Discussion in 'Wall St. News' started by pcp198, Jun 6, 2011.

  1. :( :(
    :( rap! I could have been that guy! :(
    :( :(
     
    #21     Jun 6, 2011
  2. The 20% doesn't make 10,200 losing hands into winners. It just lessens the magnitude of losing hands. If you plotted a curve of likely outcomes after 100,000 hands, you'd have the center below 0. With the 20% sweetener, the distribution would just shift right a bit. However, the probability of losing outcome after 100,000 hands would still be quite high.
     
    #22     Jun 6, 2011
  3. Daal

    Daal

    I'm more interested in knowing how he was able to get this advantage on the casinos without raising their alarms. They have staff with years of training to spot card counters, all kinds of security etc
     
    #23     Jun 6, 2011
  4. Actually my math is correct. I dont know if that is what was happening, but the math is correct.
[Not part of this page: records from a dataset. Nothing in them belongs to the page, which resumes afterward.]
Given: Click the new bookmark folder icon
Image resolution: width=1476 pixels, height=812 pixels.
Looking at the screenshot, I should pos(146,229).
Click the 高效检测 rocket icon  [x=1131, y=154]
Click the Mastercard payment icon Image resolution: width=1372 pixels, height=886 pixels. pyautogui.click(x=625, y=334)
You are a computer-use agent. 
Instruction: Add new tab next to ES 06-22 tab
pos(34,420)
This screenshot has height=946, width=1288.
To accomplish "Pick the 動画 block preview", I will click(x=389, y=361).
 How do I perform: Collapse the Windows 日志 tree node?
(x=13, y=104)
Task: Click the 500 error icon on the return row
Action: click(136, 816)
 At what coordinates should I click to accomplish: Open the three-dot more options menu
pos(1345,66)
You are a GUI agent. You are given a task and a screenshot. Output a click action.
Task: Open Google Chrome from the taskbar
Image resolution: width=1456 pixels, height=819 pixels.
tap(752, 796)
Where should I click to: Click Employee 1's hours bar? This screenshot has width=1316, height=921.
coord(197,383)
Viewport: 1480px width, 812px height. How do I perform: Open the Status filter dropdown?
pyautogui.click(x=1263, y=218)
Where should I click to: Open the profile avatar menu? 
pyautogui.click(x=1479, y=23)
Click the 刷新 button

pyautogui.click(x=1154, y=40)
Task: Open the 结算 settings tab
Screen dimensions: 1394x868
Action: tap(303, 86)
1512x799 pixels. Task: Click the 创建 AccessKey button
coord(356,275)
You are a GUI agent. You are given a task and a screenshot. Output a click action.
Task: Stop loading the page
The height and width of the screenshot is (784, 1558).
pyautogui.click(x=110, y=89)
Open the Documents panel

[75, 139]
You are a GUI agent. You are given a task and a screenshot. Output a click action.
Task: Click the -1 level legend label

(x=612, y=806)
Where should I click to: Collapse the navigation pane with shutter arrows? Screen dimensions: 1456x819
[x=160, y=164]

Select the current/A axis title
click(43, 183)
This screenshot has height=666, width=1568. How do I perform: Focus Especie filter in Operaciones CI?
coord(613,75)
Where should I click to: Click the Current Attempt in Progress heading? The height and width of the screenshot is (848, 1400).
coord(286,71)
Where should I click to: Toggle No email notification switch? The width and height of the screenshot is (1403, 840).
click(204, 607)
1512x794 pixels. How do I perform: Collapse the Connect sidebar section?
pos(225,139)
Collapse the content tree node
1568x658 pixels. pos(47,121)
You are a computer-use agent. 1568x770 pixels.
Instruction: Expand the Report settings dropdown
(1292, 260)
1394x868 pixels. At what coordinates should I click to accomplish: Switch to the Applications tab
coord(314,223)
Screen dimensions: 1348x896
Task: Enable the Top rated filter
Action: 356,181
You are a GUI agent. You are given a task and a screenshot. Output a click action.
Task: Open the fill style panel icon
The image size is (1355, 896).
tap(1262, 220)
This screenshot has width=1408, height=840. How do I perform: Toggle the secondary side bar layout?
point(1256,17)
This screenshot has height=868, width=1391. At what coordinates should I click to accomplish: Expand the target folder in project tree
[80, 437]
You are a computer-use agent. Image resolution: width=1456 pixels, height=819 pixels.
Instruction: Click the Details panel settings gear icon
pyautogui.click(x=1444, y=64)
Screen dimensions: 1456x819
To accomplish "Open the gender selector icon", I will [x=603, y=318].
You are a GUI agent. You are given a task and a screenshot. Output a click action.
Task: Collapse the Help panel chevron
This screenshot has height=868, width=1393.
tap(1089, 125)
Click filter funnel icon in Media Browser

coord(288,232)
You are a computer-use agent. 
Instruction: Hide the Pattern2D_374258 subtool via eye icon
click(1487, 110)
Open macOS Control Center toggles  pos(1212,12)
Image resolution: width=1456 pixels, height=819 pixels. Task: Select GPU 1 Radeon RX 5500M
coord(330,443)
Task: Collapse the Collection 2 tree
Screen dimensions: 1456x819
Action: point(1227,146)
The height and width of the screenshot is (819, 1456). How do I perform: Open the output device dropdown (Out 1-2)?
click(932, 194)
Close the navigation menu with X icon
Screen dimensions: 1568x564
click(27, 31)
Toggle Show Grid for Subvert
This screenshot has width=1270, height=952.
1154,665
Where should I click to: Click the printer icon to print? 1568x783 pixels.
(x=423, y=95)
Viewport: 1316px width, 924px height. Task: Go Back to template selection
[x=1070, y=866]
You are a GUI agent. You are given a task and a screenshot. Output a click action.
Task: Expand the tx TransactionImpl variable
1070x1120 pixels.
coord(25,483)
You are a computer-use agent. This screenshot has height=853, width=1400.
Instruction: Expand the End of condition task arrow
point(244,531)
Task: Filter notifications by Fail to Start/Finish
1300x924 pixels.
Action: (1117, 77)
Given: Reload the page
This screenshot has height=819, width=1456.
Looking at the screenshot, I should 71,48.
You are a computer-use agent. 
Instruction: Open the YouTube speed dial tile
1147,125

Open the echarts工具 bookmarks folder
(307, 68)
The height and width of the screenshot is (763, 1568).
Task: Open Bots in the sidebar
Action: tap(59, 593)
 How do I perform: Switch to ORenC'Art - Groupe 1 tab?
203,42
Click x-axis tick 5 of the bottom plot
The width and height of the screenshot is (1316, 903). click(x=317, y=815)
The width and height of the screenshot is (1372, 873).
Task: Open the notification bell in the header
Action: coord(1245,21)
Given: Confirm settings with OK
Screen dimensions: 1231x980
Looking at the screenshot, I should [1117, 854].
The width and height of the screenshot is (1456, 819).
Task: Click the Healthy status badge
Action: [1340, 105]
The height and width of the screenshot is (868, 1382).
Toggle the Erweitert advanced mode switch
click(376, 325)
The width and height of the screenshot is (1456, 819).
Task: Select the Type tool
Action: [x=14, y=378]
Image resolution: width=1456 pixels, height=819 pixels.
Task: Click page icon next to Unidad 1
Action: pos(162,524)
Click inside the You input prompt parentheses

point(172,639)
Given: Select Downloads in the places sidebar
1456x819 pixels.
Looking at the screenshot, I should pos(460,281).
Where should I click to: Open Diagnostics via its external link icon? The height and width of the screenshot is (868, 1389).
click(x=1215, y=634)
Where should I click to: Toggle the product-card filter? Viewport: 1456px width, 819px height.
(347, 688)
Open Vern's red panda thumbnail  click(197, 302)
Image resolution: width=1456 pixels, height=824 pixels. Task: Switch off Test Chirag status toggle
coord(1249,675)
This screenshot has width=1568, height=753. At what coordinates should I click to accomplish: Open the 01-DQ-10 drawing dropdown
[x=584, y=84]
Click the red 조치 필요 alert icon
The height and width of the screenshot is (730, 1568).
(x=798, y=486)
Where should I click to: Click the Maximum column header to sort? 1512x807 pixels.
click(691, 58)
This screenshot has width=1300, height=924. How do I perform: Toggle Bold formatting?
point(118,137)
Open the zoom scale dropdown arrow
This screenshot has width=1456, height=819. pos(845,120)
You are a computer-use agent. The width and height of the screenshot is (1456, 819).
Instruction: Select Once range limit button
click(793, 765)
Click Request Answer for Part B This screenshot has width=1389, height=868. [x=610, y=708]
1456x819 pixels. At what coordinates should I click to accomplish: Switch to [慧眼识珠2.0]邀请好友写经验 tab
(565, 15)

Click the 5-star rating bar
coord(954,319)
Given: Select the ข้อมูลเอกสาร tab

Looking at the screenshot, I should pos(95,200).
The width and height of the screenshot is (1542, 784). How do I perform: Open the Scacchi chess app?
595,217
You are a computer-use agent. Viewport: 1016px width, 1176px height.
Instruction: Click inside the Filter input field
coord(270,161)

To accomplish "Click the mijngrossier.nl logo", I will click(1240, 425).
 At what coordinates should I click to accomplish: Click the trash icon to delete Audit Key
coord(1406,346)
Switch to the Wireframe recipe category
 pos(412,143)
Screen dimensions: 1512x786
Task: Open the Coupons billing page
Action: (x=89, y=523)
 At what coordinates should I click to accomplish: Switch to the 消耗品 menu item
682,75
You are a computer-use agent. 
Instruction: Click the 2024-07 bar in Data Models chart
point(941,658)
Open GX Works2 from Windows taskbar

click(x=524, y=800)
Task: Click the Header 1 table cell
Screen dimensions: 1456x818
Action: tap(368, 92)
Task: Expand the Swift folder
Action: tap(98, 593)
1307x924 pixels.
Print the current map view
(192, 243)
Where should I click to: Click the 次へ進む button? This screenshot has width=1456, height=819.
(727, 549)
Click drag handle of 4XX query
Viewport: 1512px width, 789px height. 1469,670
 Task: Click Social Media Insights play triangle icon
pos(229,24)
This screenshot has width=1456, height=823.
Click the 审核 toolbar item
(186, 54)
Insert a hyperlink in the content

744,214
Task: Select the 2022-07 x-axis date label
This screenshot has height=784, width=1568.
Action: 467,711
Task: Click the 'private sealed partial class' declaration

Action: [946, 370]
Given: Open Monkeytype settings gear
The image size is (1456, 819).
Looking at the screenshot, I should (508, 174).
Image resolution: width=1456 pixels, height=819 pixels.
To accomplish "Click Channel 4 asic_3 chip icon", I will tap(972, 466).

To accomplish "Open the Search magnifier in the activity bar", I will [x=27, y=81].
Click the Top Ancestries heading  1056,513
    How do you know if he martingales? Is there a story about his strat?
     
    #24     Jun 6, 2011
  5. S2007S

    S2007S

    I think the reason why they were going to give him a 20% discount on his losses was to get him back into the casinos so they could probably get a better idea of how he won such a massive amount of money.

    Aside from that I think its pretty unfair that the casinos were turning him away recently because of his massive winnings. The casinos are constantly winning and when one or 2 people take the casino for a ride they quickly ban them.
     
    #25     Jun 6, 2011
  6. Number of Decks House Advantage
    Single deck 0.17%
    Double deck 0.46%
    Four decks 0.60%
    Six decks 0.64%
    Eight decks 0.66%

    The following table illustrates the mathematical effect on the house edge of the number of decks, by considering games with various deck counts under the following ruleset: double after split allowed, resplit to four hands allowed, no hitting split aces, no surrender, double on any two cards, original bets only lost on dealer blackjack, dealer hits soft 17, and cut-card used. The increase in house edge per unit increase in the number of decks is most dramatic when comparing the single deck game to the two-deck game, and becomes progressively smaller as more decks are added.

    WIKI
     
    #26     Jun 6, 2011
  7. TGregg

    TGregg

    Player walks into the casino with 100 large, wins 49k, loses 51k, gets 10.2k refunded. He leaves with 108.2k.

    Some assumptions, of course. Perfect standard play, same size wager every hand. But not unreasonable. There must be other factors.
     
    #27     Jun 6, 2011

  8. If he gets back 20% of his losses, then yes it does. He bets a dollar, loses a dollar, and gets back 20 cents. When he wins a dollar he keeps it.
     
    #28     Jun 6, 2011
  9. Ok, I see what you and TGregg are saying. I assumed it was a 20% back on losses after a whole session or "stay" at the casino. On each hand? that would be crazy.
     
    #29     Jun 6, 2011
  10. it appears that 200K compensation for the loss is a huge advantage. for a given set of conditions (bankroll, stake size, house rules) there must exist optimal PL(s) where the player with this insurance should stop the game to maximize his chances.